=== Excerpted text ===

Reclaiming Board of Directors’ Lost and Surrendered Accountabilities




As if Boards of Directors do not have enough to worry about. Between concerns over Cyber security, business model disruptions and disruptors, the US dollar and tariffs, Boards’ authorities are now being constantly challenged and undermined by the dominant proxy advisors, and mega public mutual funds. Lost and undermined are the individual investor’s voice, and U.S. public companies’ Boards’ governance duties and authorities, respectively. These fiduciaries are being overridden by two powerful consultants, and by sizeable wholesale investors.

“The proxy advisory firm duopoly is in serious need of reform and SEC attention. The market power of proxy advisory firms’ demands greater accountability for these firms’ actions and the information that they provide institutional investors,” said U.S. House Financial Services Committee Chairman Jeb Hensarling, R-Texas in Pensions & Investments. Equally in need of reform are the unfettered powers of large public mutual funds that vote their individual investors’ ownership shares according to the funds’ managers’ desires with no transparency and accountability. Mr. Hensarling and finally the SEC have directed their attention to the virtual veto powers that proxy advisers such as Glass Lewis and Institutional Shareholder Services (“ISS”) wield. These two firms control 97% of the advisory business, thus carrying a lot of weight with the SEC, and providing a pretext against investors’ lawsuits. According to The Wall Street Journal, “ISS issues recommendations on about 6,000 U.S. companies every year.“ The sheer power of these firms invites group think. Or, perhaps virtually no thinking, and just a follow-the-leader mentality?

Most recently, drug chain Rite Aid and supermarket chain Albertsons called off their prospective merger, after the all-powerful proxy adviser and large public investors nixed their seven-month-old proposed agreement to merge. This is despite compelling business reasons for the combination. Missed by the opponents are severe margin compression; the brutal competitive environment in both the drugstore and supermarket industries, and the entry of Amazon into the drug dispensing business with the acquisition of PillPack, as well as the sale of Targets’ pharmacies to the giant chain CVS. And ISS’s pretext for recommending against the Rite Aid-Albertsons combination was that the transaction would undermine Rite Aid’s share price, and that the deal “would introduce a new set of risks associated with the grocery business, and the combined leverage could limit investment in two evolving business environments, ” said ISS. Seriously? Although the objection to the transaction’s high leverage might be perfectly reasonable and understandable, Rite Aid’s very survivability as a standalone company provides a more pressing reason for the combination, as evidenced by continued losses at that chain and the sustained pressures from PBM companies.

The Rite Aid and Albertsons transaction is just one example of this emerged trend, which has accelerated and grown in the past two decades, all while neutering individual shareholders’ voting power and the very charges, accountabilities and fiduciary authorities Boards of Directors’ were granted by shareholders and regulators. If corporate management and Boards are accountable to shareholders and the SEC, to whom then are the proxy advisers firms with their oligopoly powers accountable to? Better yet, pray tell where is the transparency over the methodology utilized by these firms to make their recommendations?

Collected data

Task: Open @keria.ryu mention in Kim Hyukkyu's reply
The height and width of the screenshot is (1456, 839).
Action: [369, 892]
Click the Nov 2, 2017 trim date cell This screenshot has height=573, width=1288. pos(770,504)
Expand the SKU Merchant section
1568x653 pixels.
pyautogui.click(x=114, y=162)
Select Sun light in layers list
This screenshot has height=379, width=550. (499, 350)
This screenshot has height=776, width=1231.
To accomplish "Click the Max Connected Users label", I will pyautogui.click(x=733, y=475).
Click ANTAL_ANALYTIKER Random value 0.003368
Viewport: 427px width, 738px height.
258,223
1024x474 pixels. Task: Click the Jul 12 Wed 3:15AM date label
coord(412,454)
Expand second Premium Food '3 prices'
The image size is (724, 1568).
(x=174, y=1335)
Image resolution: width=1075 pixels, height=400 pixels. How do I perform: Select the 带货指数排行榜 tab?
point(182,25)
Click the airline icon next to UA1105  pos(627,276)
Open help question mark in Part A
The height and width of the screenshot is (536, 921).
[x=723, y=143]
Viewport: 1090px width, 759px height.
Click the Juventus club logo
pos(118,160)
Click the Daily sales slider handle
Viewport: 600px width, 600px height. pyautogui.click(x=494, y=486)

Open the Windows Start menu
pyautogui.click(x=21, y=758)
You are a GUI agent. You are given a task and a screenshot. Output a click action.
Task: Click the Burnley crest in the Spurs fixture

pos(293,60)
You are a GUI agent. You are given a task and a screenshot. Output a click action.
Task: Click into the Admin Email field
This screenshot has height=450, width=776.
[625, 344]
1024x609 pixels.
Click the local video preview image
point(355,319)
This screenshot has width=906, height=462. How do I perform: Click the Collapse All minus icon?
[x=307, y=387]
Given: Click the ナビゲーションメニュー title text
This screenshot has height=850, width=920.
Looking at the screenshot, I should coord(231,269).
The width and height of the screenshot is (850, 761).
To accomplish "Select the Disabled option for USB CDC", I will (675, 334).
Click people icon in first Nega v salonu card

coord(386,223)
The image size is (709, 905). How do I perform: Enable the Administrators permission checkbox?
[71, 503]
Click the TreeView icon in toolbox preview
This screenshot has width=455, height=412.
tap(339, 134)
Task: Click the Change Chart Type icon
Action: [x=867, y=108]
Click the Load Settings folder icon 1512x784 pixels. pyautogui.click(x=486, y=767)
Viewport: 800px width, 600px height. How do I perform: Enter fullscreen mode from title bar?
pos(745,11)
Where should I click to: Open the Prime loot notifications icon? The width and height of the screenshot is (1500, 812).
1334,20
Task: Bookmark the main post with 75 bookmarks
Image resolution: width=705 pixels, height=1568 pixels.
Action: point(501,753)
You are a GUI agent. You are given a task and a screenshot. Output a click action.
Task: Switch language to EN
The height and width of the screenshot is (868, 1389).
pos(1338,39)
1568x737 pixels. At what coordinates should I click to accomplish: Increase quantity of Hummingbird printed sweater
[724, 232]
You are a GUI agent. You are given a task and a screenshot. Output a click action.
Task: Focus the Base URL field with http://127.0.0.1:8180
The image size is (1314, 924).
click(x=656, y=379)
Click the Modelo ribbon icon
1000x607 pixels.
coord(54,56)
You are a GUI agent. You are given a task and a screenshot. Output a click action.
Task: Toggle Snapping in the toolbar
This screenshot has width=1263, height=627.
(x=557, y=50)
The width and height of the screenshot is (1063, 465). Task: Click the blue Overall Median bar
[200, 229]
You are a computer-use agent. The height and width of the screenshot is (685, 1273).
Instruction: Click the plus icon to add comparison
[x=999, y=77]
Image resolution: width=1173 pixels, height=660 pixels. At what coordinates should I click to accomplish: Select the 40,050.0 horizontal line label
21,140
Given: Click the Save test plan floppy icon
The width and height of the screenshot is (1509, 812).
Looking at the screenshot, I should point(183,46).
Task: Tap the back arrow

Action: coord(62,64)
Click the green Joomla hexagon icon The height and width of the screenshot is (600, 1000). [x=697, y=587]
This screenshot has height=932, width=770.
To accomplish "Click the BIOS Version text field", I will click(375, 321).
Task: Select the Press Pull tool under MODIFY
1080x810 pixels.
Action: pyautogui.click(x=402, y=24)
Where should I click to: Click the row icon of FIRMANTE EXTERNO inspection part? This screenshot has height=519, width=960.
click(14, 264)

=== Task statement ===
Answer these questions from the text on proxy advisory firms and Boards of Directors.
(a) What share of the advisory business do Glass Lewis and ISS control?
(b) About how many U.S. companies does ISS issue recommendations on each year, according to The Wall Street Journal?
(c) What acquisition brought Amazon into the drug dispensing business?

=== Response for this exercise ===
(a) 97%
(b) About 6,000
(c) PillPack